== Objective ==
Copy the lines from the one containing "[UFCW EPC] (192, 2370)" through the one containing "Modell C8 (346, 2207)" word for word, with both of those lines included.
#### Material provided ####
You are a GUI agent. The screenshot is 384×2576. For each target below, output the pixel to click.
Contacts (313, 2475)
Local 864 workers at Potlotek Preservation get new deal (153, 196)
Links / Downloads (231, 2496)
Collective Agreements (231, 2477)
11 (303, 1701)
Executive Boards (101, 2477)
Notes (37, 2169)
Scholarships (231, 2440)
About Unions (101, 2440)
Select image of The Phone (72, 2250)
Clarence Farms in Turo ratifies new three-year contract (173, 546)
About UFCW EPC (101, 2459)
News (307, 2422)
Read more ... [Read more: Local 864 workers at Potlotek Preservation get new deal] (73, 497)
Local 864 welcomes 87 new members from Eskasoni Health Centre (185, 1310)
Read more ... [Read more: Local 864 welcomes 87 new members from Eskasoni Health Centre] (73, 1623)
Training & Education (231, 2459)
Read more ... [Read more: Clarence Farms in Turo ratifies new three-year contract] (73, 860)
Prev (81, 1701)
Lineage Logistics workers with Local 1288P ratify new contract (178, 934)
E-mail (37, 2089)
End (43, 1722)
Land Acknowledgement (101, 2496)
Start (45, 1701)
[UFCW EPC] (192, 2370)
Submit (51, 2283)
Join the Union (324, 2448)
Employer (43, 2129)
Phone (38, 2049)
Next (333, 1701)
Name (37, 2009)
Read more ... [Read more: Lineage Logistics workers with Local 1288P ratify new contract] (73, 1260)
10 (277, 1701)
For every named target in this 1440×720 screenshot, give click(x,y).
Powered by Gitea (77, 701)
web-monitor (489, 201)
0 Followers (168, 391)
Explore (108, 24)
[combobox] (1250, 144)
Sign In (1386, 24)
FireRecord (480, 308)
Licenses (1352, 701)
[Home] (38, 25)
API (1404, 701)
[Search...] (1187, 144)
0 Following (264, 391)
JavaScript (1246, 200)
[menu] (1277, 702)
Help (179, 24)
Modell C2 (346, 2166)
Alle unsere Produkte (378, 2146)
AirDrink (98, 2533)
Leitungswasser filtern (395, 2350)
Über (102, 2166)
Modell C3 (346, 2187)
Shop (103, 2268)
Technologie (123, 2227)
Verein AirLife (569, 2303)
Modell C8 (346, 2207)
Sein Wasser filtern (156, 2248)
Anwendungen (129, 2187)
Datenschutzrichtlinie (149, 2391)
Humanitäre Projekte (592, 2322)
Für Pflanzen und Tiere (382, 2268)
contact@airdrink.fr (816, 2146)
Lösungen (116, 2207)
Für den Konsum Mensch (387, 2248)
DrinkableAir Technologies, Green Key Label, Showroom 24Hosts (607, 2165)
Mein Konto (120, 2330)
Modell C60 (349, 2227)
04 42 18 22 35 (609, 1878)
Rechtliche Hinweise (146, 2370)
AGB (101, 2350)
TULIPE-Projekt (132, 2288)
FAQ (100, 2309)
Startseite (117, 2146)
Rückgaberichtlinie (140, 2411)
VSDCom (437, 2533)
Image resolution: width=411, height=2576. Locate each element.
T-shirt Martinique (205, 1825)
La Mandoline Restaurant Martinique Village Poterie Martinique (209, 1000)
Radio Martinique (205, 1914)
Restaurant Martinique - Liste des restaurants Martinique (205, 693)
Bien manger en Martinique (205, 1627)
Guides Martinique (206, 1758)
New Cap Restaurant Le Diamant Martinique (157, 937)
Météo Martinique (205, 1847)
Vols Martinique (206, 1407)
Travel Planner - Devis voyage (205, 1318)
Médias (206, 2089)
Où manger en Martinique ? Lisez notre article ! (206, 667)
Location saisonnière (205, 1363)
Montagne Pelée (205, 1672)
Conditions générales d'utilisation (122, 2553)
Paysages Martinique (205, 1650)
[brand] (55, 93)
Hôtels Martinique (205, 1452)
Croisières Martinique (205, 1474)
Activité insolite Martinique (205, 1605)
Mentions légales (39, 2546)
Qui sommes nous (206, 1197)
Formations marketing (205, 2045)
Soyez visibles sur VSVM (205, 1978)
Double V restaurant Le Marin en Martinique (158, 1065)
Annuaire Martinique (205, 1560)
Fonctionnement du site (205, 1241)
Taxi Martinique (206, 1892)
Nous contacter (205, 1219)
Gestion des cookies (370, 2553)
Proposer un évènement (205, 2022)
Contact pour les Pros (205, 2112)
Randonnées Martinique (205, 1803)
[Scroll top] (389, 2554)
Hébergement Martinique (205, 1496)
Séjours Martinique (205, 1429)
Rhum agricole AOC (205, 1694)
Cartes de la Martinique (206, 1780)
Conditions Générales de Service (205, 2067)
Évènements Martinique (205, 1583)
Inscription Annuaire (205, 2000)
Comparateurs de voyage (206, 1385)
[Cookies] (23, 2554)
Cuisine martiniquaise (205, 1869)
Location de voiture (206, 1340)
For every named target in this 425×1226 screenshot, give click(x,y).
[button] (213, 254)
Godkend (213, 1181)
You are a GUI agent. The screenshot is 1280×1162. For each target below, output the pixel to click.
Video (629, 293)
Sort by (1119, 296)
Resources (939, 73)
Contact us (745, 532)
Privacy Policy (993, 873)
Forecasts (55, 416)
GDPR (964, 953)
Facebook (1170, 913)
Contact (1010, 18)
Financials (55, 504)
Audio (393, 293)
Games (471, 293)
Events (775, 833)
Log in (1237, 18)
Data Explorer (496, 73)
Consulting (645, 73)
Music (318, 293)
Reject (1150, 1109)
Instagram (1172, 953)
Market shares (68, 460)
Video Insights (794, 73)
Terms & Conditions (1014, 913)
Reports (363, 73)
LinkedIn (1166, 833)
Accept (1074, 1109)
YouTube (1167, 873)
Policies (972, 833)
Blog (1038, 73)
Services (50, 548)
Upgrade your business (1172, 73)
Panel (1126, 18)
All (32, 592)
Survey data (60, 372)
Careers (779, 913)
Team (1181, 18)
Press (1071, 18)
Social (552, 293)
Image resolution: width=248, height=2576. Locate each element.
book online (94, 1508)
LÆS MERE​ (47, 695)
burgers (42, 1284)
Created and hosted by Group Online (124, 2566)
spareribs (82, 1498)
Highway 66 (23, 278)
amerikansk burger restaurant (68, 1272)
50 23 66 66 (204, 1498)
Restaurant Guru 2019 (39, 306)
####
== Answer to the exercise ==
[UFCW EPC] (192, 2370)
Submit (51, 2283)
Join the Union (324, 2448)
Employer (43, 2129)
Phone (38, 2049)
Next (333, 1701)
Name (37, 2009)
Read more ... [Read more: Lineage Logistics workers with Local 1288P ratify new contract] (73, 1260)
10 (277, 1701)
For every named target in this 1440×720 screenshot, give click(x,y).
Powered by Gitea (77, 701)
web-monitor (489, 201)
0 Followers (168, 391)
Explore (108, 24)
[combobox] (1250, 144)
Sign In (1386, 24)
FireRecord (480, 308)
Licenses (1352, 701)
[Home] (38, 25)
API (1404, 701)
[Search...] (1187, 144)
0 Following (264, 391)
JavaScript (1246, 200)
[menu] (1277, 702)
Help (179, 24)
Modell C2 (346, 2166)
Alle unsere Produkte (378, 2146)
AirDrink (98, 2533)
Leitungswasser filtern (395, 2350)
Über (102, 2166)
Modell C3 (346, 2187)
Shop (103, 2268)
Technologie (123, 2227)
Verein AirLife (569, 2303)
Modell C8 (346, 2207)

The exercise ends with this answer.